[Task brief]: Among the entries below, how many lines hold the word "label"? Reply with the number only.

Records excerpted from a collection:
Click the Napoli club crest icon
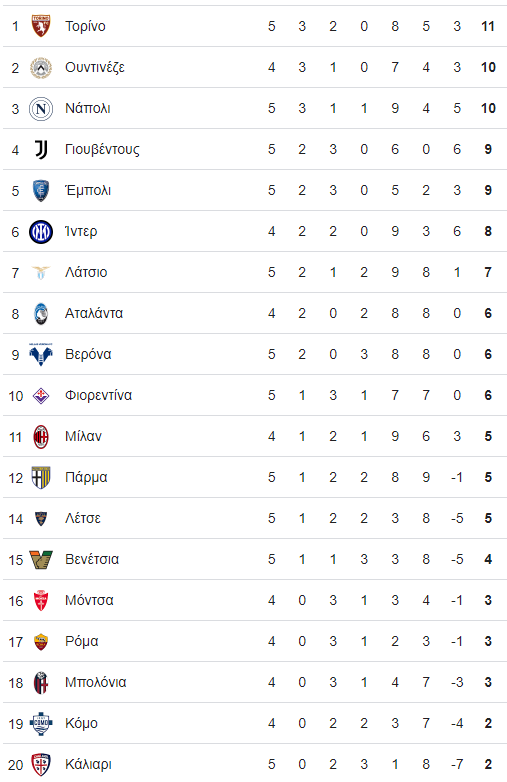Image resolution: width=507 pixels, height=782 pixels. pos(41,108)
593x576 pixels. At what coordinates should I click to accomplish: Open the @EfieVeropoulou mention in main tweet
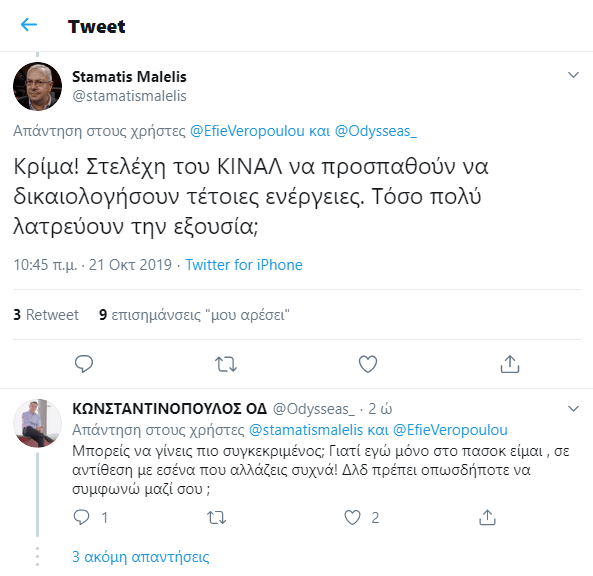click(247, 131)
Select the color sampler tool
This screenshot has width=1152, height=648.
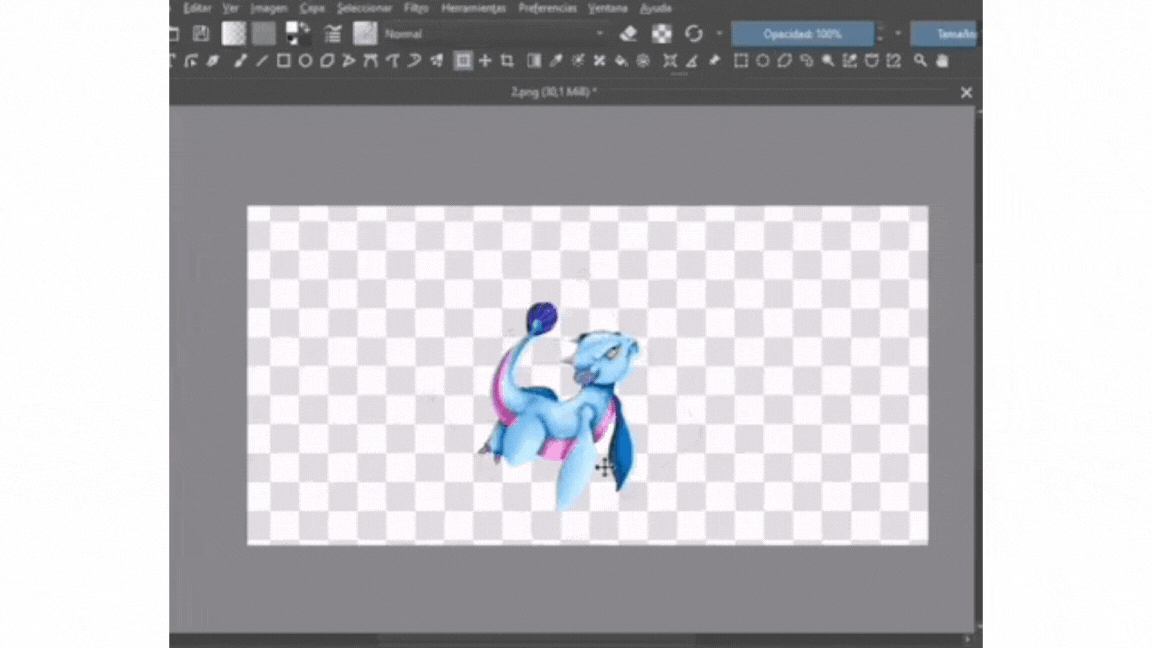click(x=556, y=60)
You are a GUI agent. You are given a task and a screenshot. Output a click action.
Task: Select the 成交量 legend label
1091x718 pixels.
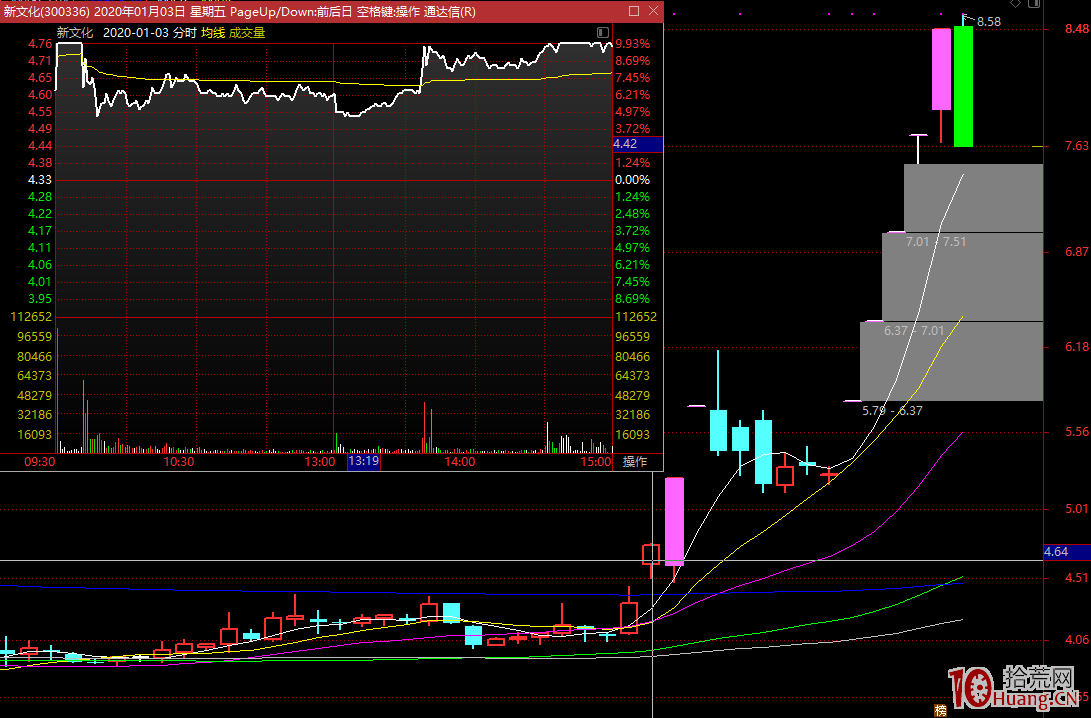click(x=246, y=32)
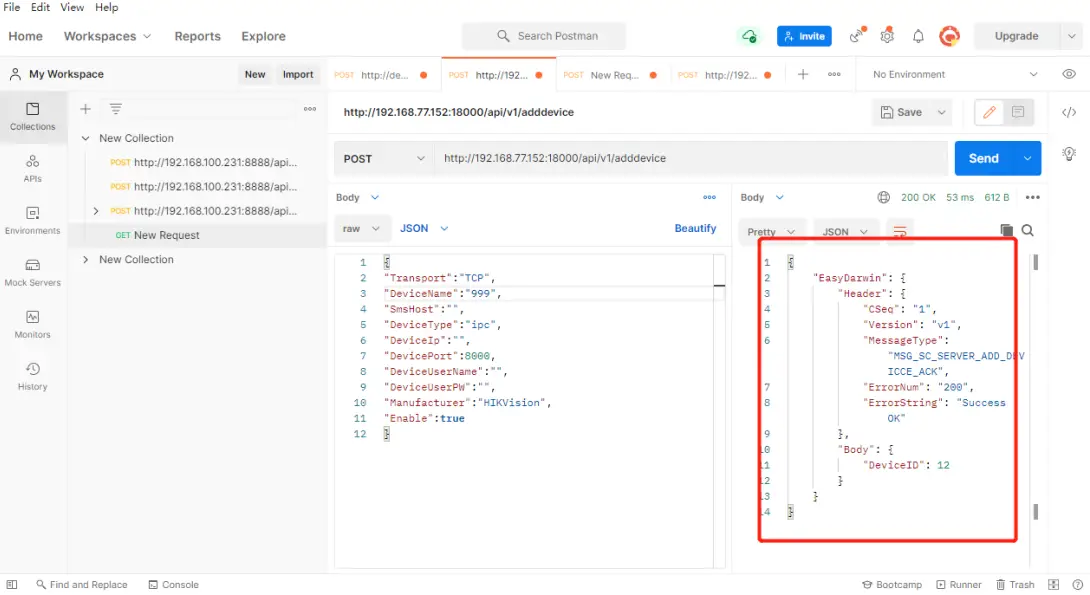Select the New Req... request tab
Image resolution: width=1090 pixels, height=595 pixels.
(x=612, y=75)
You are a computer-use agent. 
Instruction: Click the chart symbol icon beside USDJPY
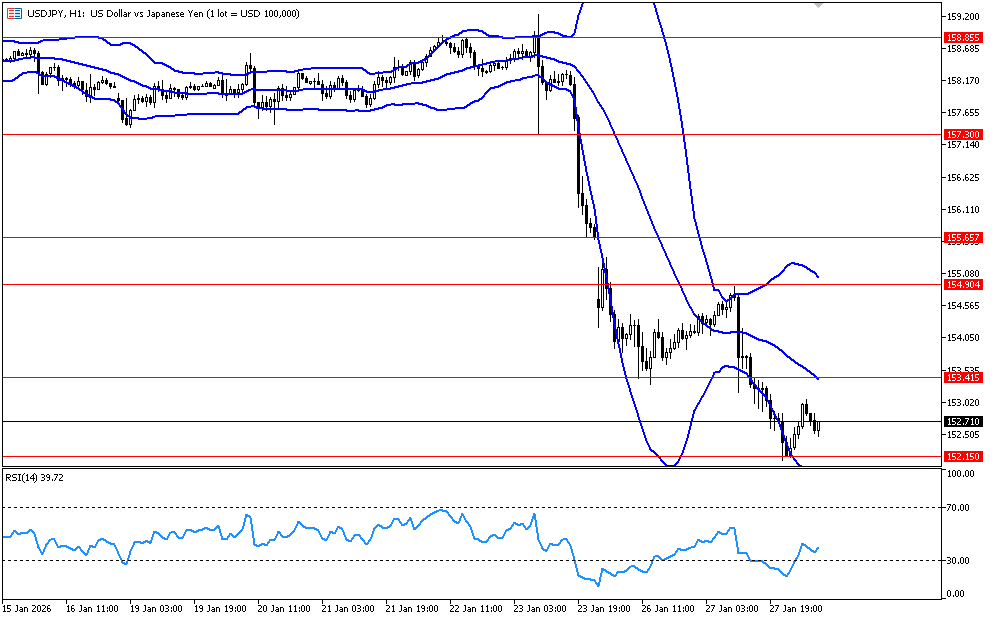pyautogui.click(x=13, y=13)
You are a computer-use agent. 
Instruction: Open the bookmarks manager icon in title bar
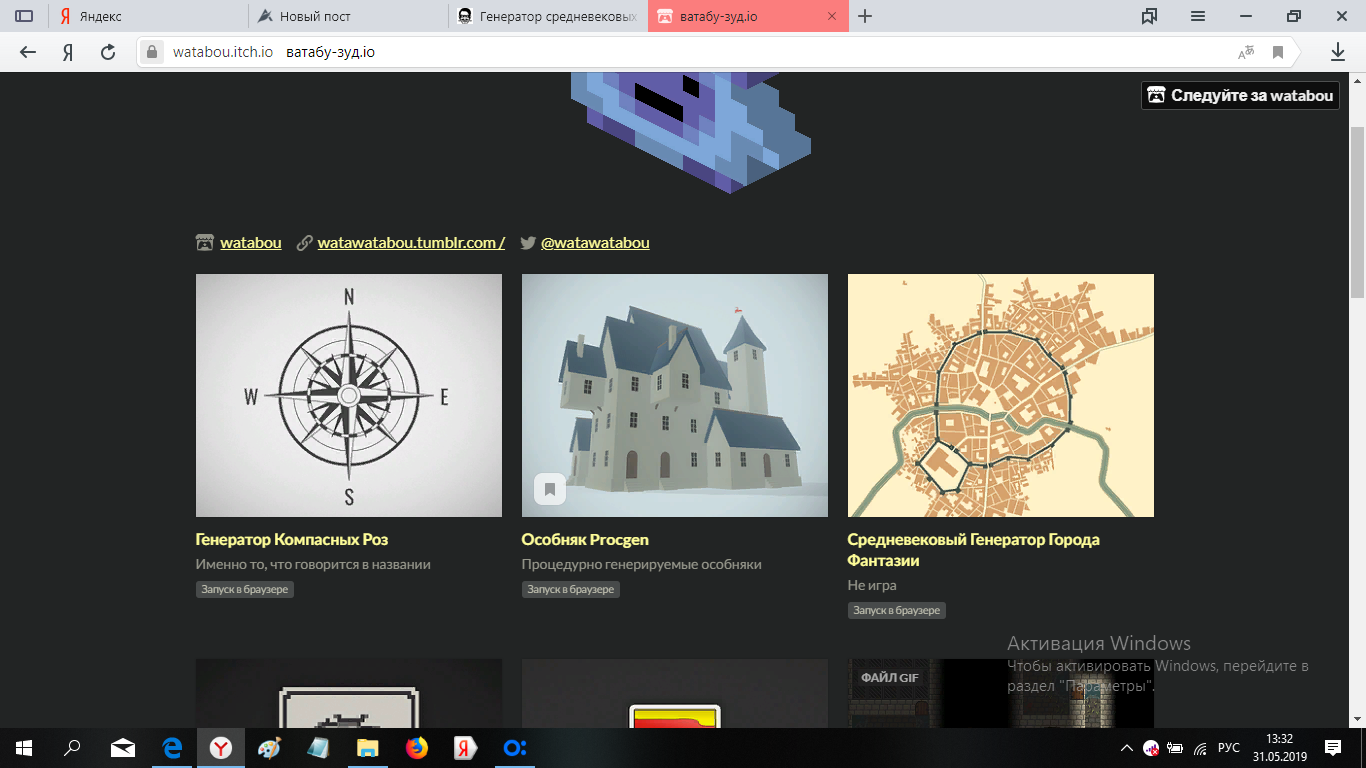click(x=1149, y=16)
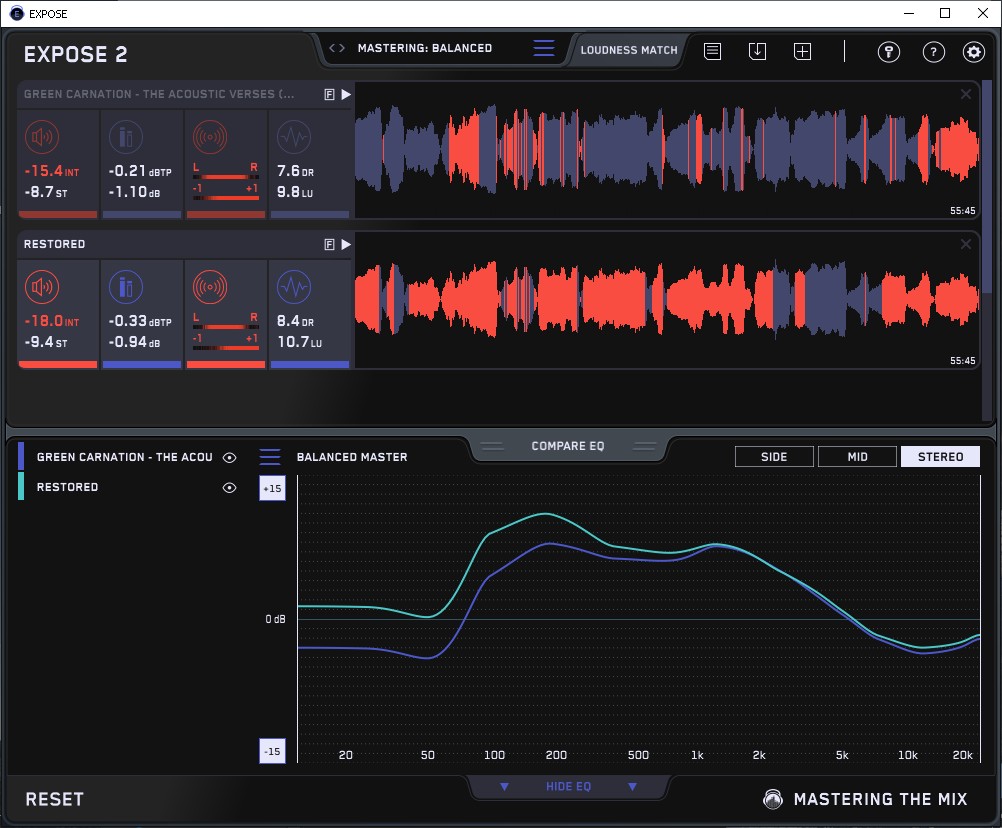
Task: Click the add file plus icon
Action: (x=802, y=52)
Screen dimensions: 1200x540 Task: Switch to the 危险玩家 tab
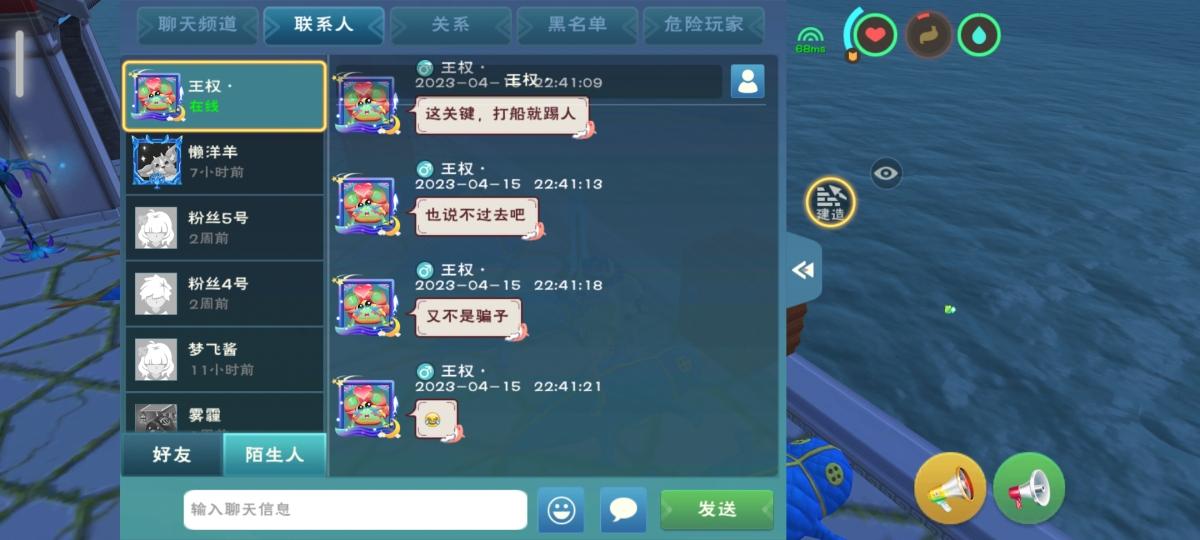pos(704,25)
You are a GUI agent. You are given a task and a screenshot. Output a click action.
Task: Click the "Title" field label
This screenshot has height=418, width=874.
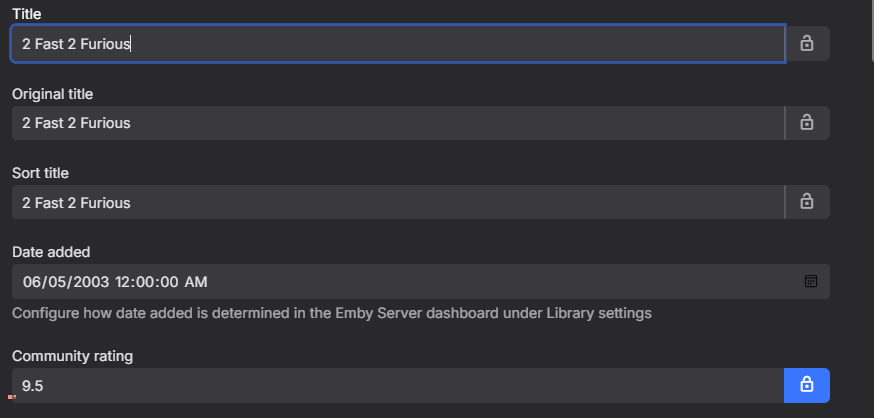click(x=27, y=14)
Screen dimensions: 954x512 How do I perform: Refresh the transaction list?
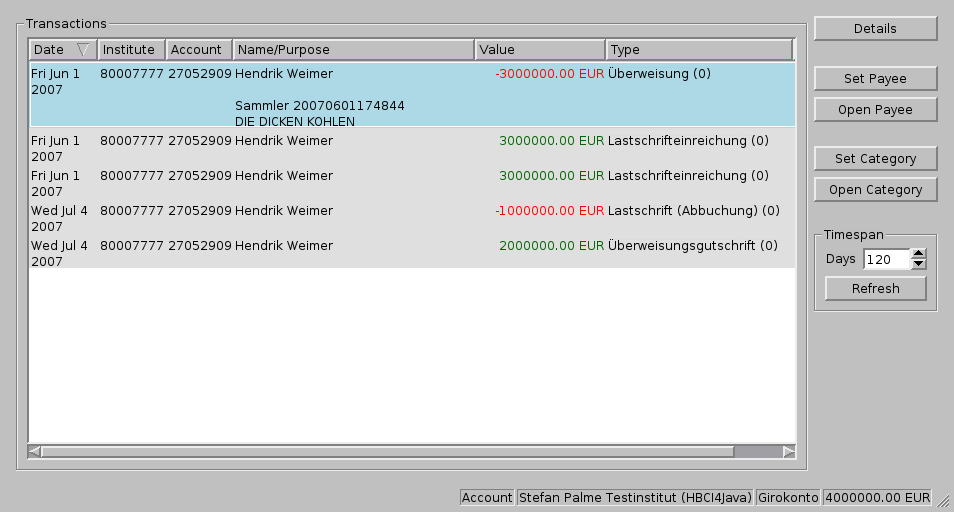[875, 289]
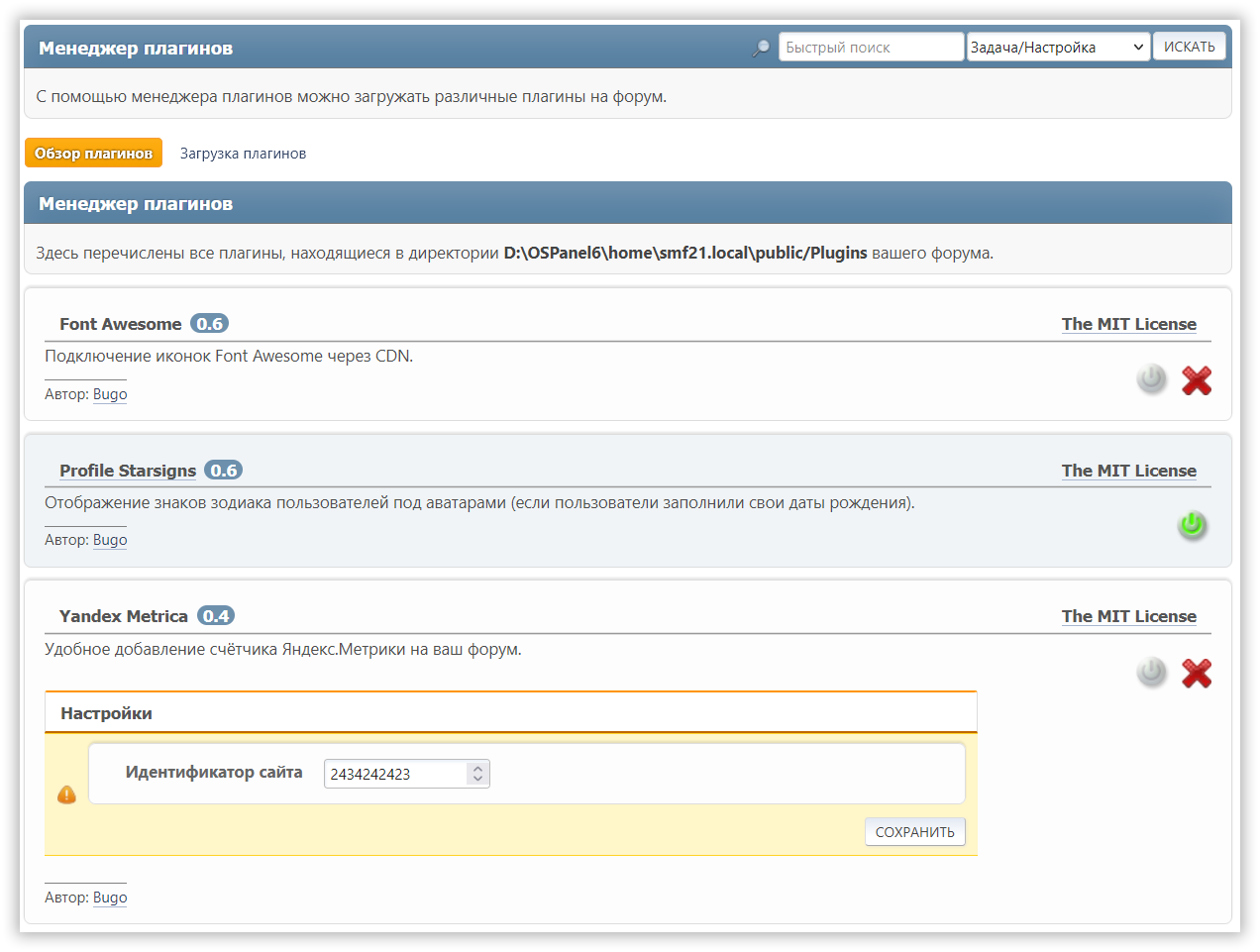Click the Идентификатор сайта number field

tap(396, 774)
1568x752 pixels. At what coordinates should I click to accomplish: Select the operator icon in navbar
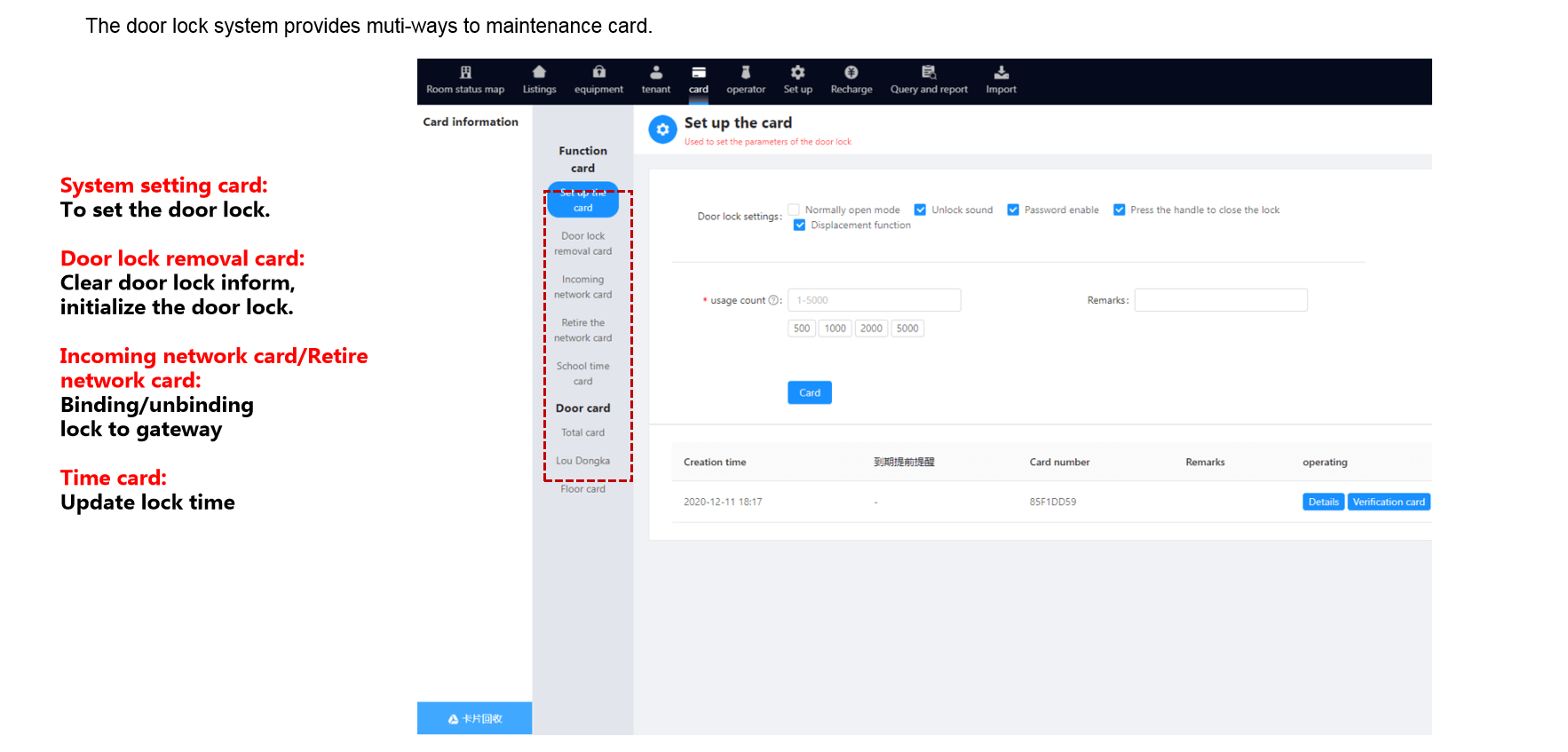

[Solved problem]: 2